- [CONSIGNE]: Résumez en deux phrases le récit sur les voisins.

::: TEXTE DE LECTURE :::

Mes voisins de gauche.


Vue depuis le 3eme étage.



Au fil des jours les gens commencent à sympathiser. On vient me voir pour me poser des questions, pour passer le temps ou pour prêcher la bonne parole de je-ne-sais-plus-quelle-religion-qui-de-toute-façon-est-meilleur-que-toutes-les-autres. Tes voisins sont tes meilleurs amis (et pas seulement parce que leur derrière et à moins de 20 centimètres au dessus de toi quand tu dors) mais parce que il y a franchement pas grand-chose à faire. On peut dans ce cas aisément imaginer le jeune aventurier, griffonnant dans son calepin des poèmes et des histoires épiques, à la lumière ocre du crépuscule de la jungle sauvage. Lisant parfois, rêvassant souvent, le regard loin au dessus de l’horizon sur fond des rires des enfants indigènes à moitié nu.

::: DONNÉES FOURNIES :::

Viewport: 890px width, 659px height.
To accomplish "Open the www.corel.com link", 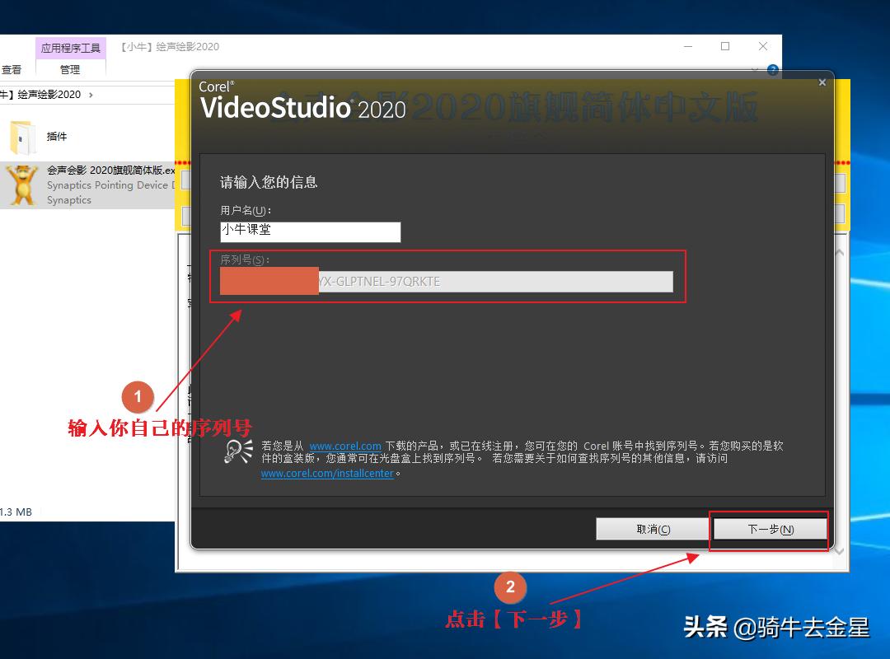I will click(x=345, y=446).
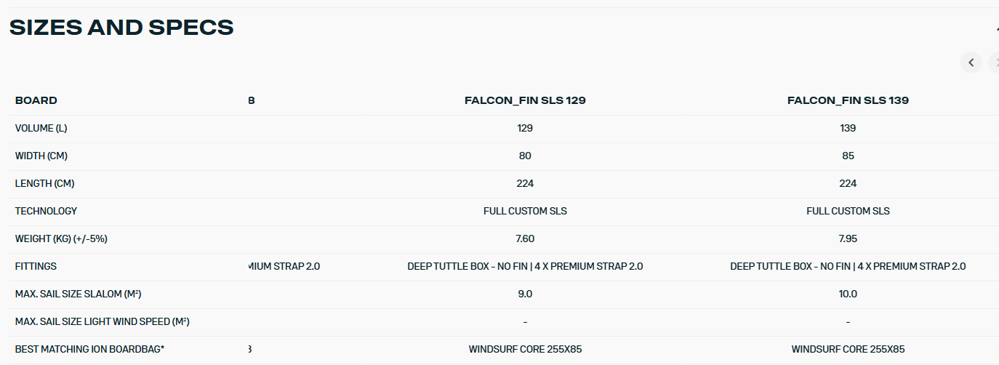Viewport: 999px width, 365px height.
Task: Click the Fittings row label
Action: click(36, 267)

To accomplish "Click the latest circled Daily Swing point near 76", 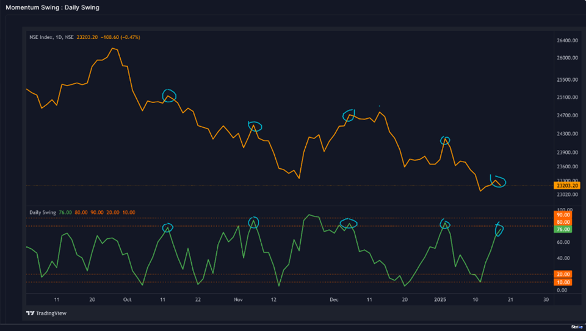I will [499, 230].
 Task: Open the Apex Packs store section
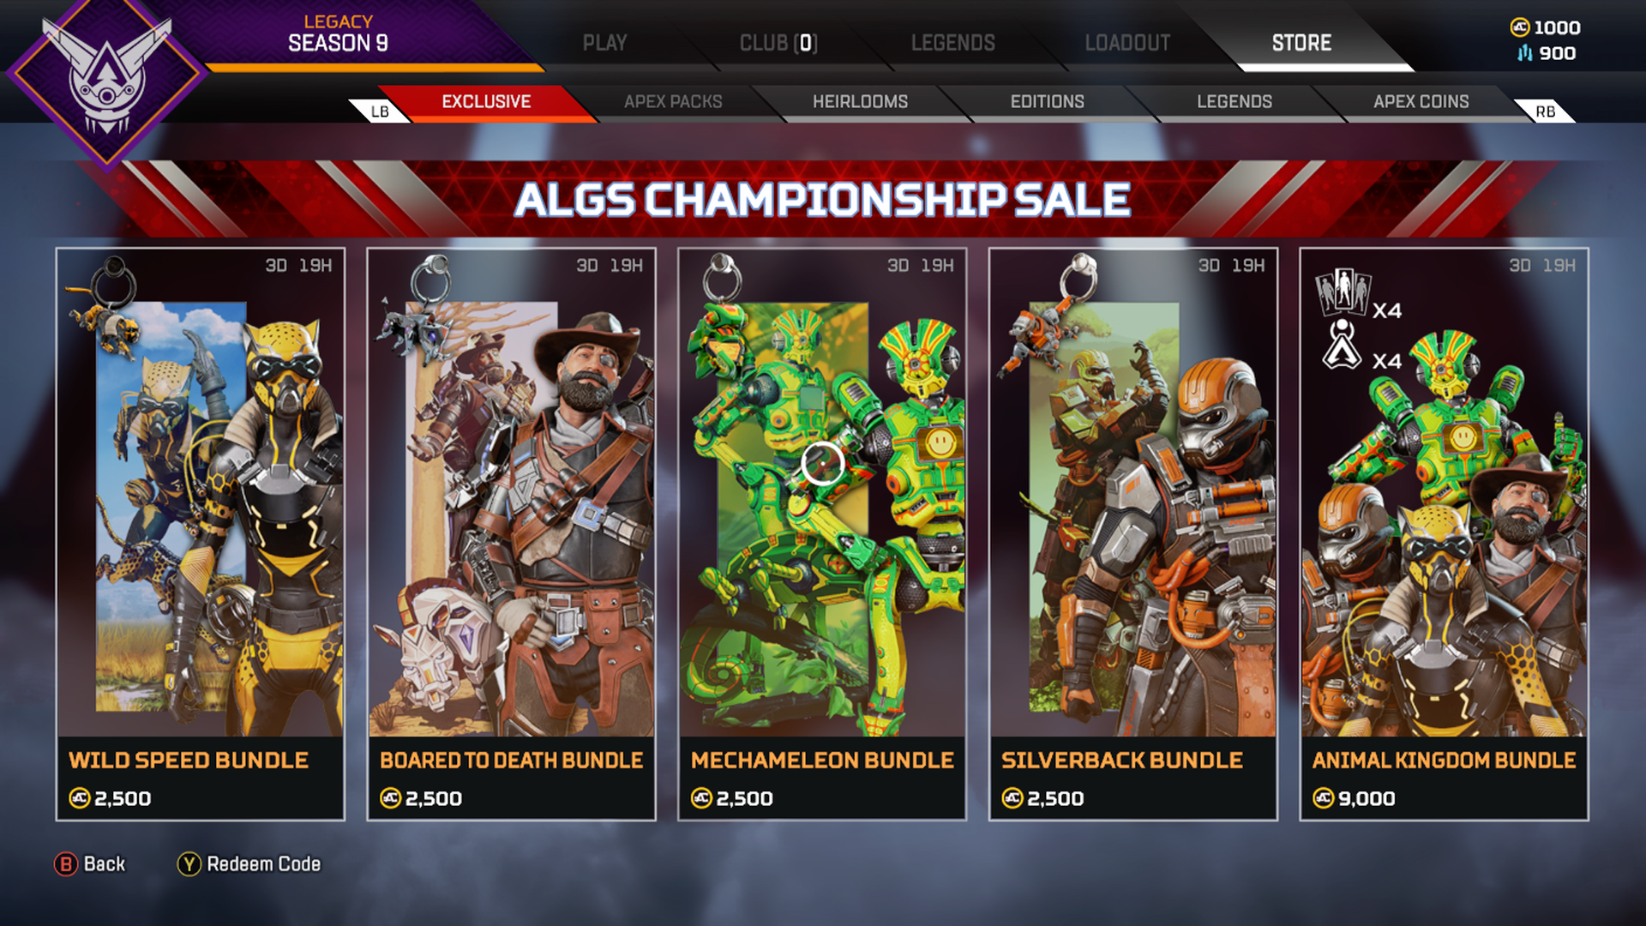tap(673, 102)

:::

- [RÉPONSE]: Au fil des jours, les voisins viennent rendre visite pour poser des questions, passer le temps ou prêcher une religion, et ils deviennent les meilleurs amis parce qu'il n'y a pas grand-chose à faire. On peut alors imaginer le jeune aventurier griffonnant dans son calepin des poèmes et des histoires épiques au crépuscule, lisant parfois et rêvassant souvent.